● **WHAT YOU ARE ASKED TO DO**:
Without changing a single character, write out every record below.

++++ INPUT ++++

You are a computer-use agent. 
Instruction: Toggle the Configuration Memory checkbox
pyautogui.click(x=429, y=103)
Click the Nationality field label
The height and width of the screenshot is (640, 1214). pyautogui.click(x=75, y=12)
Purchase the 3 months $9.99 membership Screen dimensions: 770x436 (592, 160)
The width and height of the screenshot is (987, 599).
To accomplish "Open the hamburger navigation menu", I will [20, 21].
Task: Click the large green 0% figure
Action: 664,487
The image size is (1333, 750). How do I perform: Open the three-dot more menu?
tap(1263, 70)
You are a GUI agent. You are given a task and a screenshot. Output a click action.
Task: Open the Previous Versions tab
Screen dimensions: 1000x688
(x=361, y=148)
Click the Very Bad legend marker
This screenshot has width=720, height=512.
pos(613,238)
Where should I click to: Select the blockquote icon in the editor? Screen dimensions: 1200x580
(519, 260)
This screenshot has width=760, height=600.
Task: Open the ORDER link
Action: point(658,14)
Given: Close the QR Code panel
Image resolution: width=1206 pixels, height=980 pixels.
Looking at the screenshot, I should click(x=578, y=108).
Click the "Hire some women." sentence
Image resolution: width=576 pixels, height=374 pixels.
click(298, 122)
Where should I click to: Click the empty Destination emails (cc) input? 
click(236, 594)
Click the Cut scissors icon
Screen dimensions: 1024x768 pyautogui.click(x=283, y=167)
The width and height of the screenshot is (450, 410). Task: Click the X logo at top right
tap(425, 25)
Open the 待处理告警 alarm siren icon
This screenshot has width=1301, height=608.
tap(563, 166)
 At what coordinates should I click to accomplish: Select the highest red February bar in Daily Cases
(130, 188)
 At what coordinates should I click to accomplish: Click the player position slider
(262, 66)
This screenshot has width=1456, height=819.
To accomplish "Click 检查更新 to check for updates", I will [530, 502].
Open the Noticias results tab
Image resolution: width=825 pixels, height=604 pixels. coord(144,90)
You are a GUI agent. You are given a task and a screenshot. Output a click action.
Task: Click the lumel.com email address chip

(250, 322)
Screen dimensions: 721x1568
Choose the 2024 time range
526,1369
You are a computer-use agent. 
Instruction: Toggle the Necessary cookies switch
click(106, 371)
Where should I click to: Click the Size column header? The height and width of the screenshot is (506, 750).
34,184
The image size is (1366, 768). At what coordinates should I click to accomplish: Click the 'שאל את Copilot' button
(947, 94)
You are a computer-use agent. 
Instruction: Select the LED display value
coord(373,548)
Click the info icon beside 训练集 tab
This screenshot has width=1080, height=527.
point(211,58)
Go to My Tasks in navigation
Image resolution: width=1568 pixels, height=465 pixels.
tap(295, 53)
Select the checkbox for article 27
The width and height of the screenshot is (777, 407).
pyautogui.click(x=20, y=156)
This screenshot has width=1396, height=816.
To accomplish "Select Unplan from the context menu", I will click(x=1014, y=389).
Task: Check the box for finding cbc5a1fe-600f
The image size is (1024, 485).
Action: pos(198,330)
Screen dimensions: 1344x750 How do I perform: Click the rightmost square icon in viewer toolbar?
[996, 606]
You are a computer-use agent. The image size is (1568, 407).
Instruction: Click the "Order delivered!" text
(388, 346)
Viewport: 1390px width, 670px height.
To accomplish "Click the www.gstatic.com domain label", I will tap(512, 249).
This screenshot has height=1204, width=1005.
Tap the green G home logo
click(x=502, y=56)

++++

● **YOUR RESPONSE**:
You are a computer-use agent. 
Instruction: Toggle the Configuration Memory checkbox
pyautogui.click(x=429, y=103)
Click the Nationality field label
The height and width of the screenshot is (640, 1214). pyautogui.click(x=75, y=12)
Purchase the 3 months $9.99 membership Screen dimensions: 770x436 (592, 160)
The width and height of the screenshot is (987, 599).
To accomplish "Open the hamburger navigation menu", I will [20, 21].
Task: Click the large green 0% figure
Action: 664,487
The image size is (1333, 750). How do I perform: Open the three-dot more menu?
tap(1263, 70)
You are a GUI agent. You are given a task and a screenshot. Output a click action.
Task: Open the Previous Versions tab
Screen dimensions: 1000x688
(x=361, y=148)
Click the Very Bad legend marker
This screenshot has width=720, height=512.
pos(613,238)
Where should I click to: Select the blockquote icon in the editor? Screen dimensions: 1200x580
(519, 260)
This screenshot has width=760, height=600.
Task: Open the ORDER link
Action: point(658,14)
Given: Close the QR Code panel
Image resolution: width=1206 pixels, height=980 pixels.
Looking at the screenshot, I should click(x=578, y=108).
Click the "Hire some women." sentence
Image resolution: width=576 pixels, height=374 pixels.
click(298, 122)
Where should I click to: Click the empty Destination emails (cc) input? 
click(236, 594)
Click the Cut scissors icon
Screen dimensions: 1024x768 pyautogui.click(x=283, y=167)
The width and height of the screenshot is (450, 410). Task: Click the X logo at top right
tap(425, 25)
Open the 待处理告警 alarm siren icon
This screenshot has width=1301, height=608.
tap(563, 166)
 At what coordinates should I click to accomplish: Select the highest red February bar in Daily Cases
(130, 188)
 At what coordinates should I click to accomplish: Click the player position slider
(262, 66)
This screenshot has width=1456, height=819.
To accomplish "Click 检查更新 to check for updates", I will [530, 502].
Open the Noticias results tab
Image resolution: width=825 pixels, height=604 pixels. coord(144,90)
You are a GUI agent. You are given a task and a screenshot. Output a click action.
Task: Click the lumel.com email address chip

(250, 322)
Screen dimensions: 721x1568
Choose the 2024 time range
526,1369
You are a computer-use agent. 
Instruction: Toggle the Necessary cookies switch
click(106, 371)
Where should I click to: Click the Size column header? The height and width of the screenshot is (506, 750).
34,184
The image size is (1366, 768). At what coordinates should I click to accomplish: Click the 'שאל את Copilot' button
(947, 94)
You are a computer-use agent. 
Instruction: Select the LED display value
coord(373,548)
Click the info icon beside 训练集 tab
This screenshot has width=1080, height=527.
point(211,58)
Go to My Tasks in navigation
Image resolution: width=1568 pixels, height=465 pixels.
tap(295, 53)
Select the checkbox for article 27
The width and height of the screenshot is (777, 407).
pyautogui.click(x=20, y=156)
This screenshot has width=1396, height=816.
To accomplish "Select Unplan from the context menu", I will click(x=1014, y=389).
Task: Check the box for finding cbc5a1fe-600f
The image size is (1024, 485).
Action: pos(198,330)
Screen dimensions: 1344x750 How do I perform: Click the rightmost square icon in viewer toolbar?
[996, 606]
You are a computer-use agent. The image size is (1568, 407).
Instruction: Click the "Order delivered!" text
(388, 346)
Viewport: 1390px width, 670px height.
To accomplish "Click the www.gstatic.com domain label", I will tap(512, 249).
This screenshot has height=1204, width=1005.
Tap the green G home logo
click(x=502, y=56)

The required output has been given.